Shannon M. Chance , Hampton University
Gavin Duffy, Brian Bowe, Dublin Institute of Technology
Abstract: This session describes a research project completed by a cross-disciplinary group of researchers at the Dublin Institute of Technology (DIT) in Ireland. The team used interpretive, hermeneutic phenomenology to analyze experiences engineering teachers had as part of a peerlearning group seeking to implement changes in the classroom. The group met monthly for a year to discuss how to facilitate group work among students in their classes. The study sought to distill the essence of being part of this group. The research team interviewed members of the group, analyzed transcripts, identified statements about experiences they had, created summative structural and textural descriptions, and synthesized these into one structural-textural composite.
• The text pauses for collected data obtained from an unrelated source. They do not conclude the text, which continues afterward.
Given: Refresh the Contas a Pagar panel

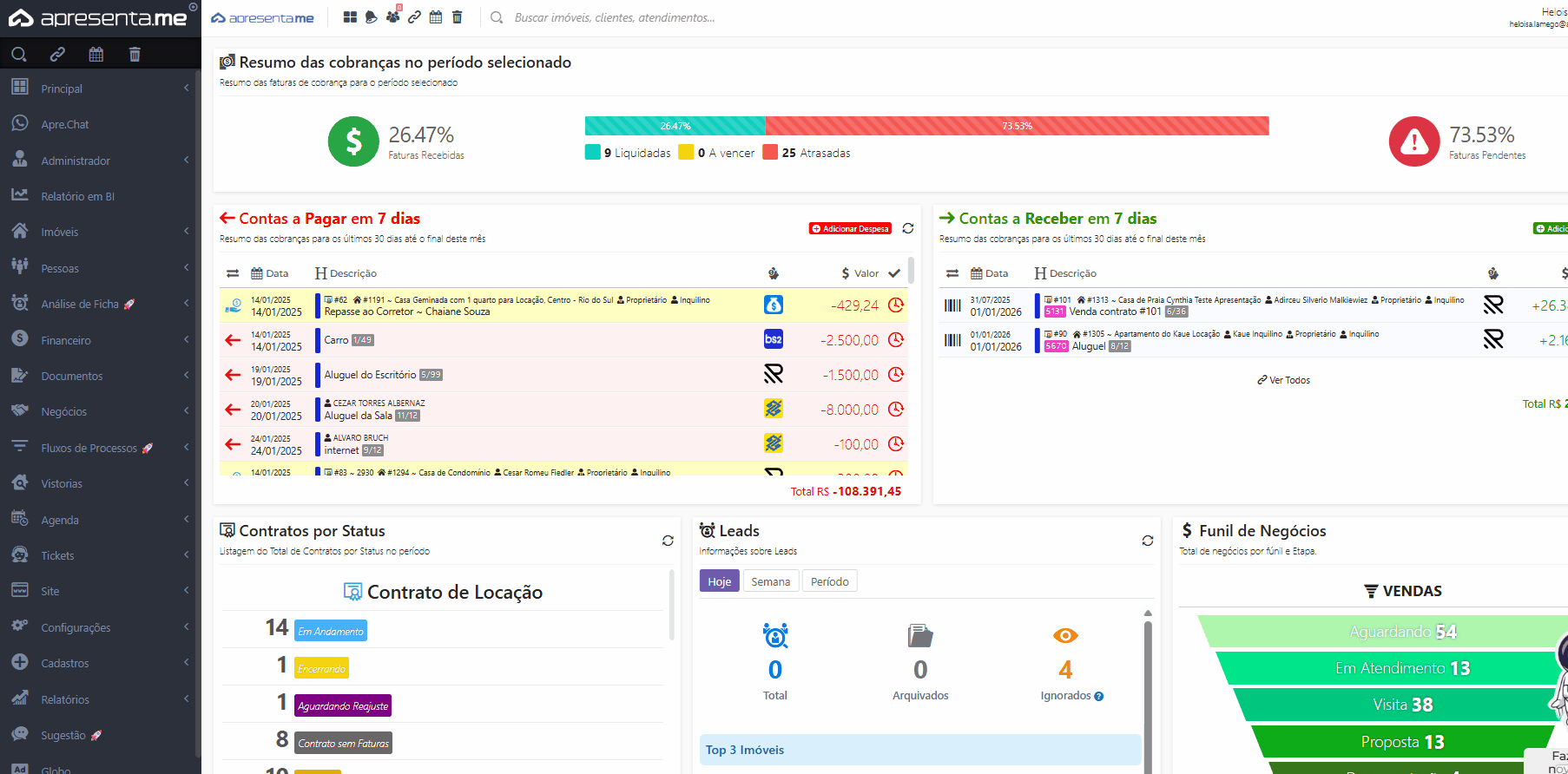Looking at the screenshot, I should tap(908, 228).
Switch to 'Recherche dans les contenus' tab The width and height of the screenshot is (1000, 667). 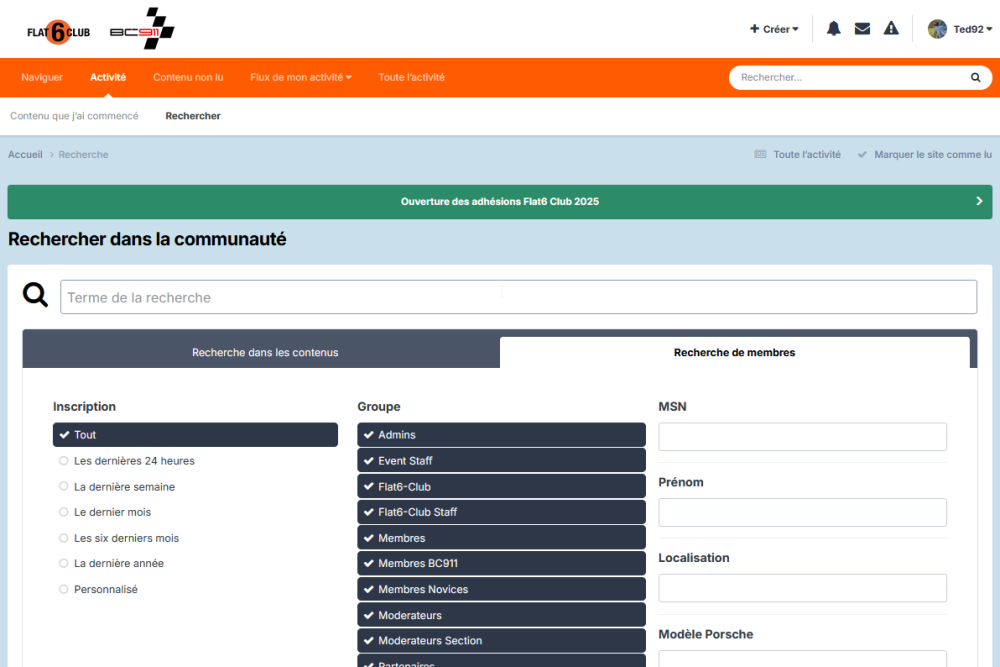coord(265,352)
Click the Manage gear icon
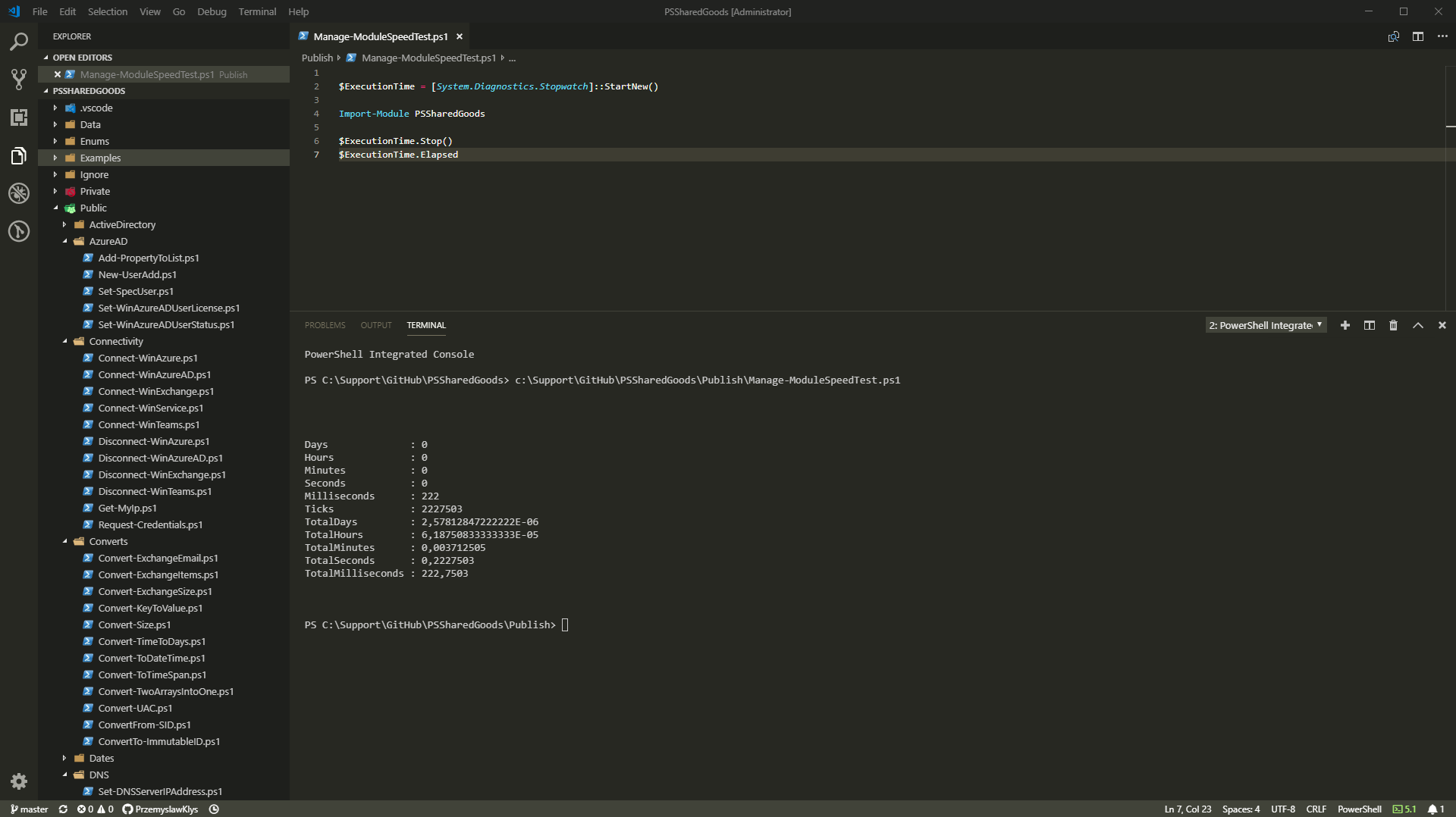Screen dimensions: 1456x817 [x=19, y=781]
They also created a graphic model that can be used by others who seek to implement change in their own programs. The detailed manuscript reporting this study is under final review with the
Journal of Engineering Education (Chance, Duffy, & Bowe, in press). Major findings will be presented in this session, and the graphic model will be disseminated and explained.
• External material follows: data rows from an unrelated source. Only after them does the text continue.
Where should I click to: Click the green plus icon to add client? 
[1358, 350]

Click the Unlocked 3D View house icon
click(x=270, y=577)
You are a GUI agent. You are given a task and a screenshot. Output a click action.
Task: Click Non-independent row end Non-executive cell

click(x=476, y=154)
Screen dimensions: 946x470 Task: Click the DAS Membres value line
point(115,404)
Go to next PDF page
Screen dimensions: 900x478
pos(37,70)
This study investigates a shift from traditional, teacher-centered pedagogies to student-centered learning evident over the past six years at DIT. The transformation involved implementing group-based project-driven activities across the electrical engineering program. In interviewing faculty members, we uncovered a change mechanism that we have defined as a “learning group”. In this case, a small collection of teachers met each month in a comfortable, informal setting. They discussed challenges and ideas related to student group work. Topics included how to grade fairly and provide timely feedback. Discussion spilled over into social settings and administrative program meetings.
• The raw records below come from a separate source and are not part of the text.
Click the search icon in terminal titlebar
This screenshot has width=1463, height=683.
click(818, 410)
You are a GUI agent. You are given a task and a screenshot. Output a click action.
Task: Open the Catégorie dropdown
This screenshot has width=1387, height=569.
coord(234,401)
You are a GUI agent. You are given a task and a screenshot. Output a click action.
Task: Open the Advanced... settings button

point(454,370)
The presence of a formalized group helped encourage, implement, and sustain change that is now recognized across the institution as an exemplar.
Literature Review
Today, many teachers at DIT use group-based student-centered pedagogies (including problem- and project-based learning) in place of traditional pedagogical approaches (i.e., lectures, laboratories, and standard tutorials). These new approaches derive support from theory and empirical research. Change is desired in engineering education, but has been difficult to achieve (McKenna et al ., 2011). Deficits in engineering education have been noted by the
Boyer Commission (1998), the National Science Board (2007), and in multiple books (Eastman, McCracken, &
Newstetter, 2001; Sheppard, et al ., 2009), journal articles (Rugarcia et al ., 2000; Walkington, 2010), and conference papers (Shurman et al ., 2002). Moreover, the existing literature suggests that changing teachers’ perceptions of how learning occurs helps them move from teacher-centered lectures to more student-centered conceptions of teaching
(Barrie, 2007). This can transform the learning experience of students: where enough teachers implement change at the level of a course or module, students’ overall experience in a program can be transformed (Chase & Rowland,
2005). For instance, Duffy and Bowe (2010) believe that sustained delivery of student-focused teaching—which facilitates students’ progressive development of technical as well as generic skills—can equip students as selfdirected, lifelong learners (Miflin, Campbell, & Price, 2000). Creating such a shift in the classroom requires changing teachers’ concepts about learning. Ho, Watkins, and Kelly (2001) studied 12 teachers over two years and found that “ without a change in conceptions, no change in practice is likely ” (p. 164). A shift in conceptualization is something that traditional workshops rarely achieve (Trigwell, Prosser, & Taylor, 1994).
Methodology
The research question guiding our analysis was: What is it like to experience membership of a learning group in a school where tangible change towards student-centered learning is occurring?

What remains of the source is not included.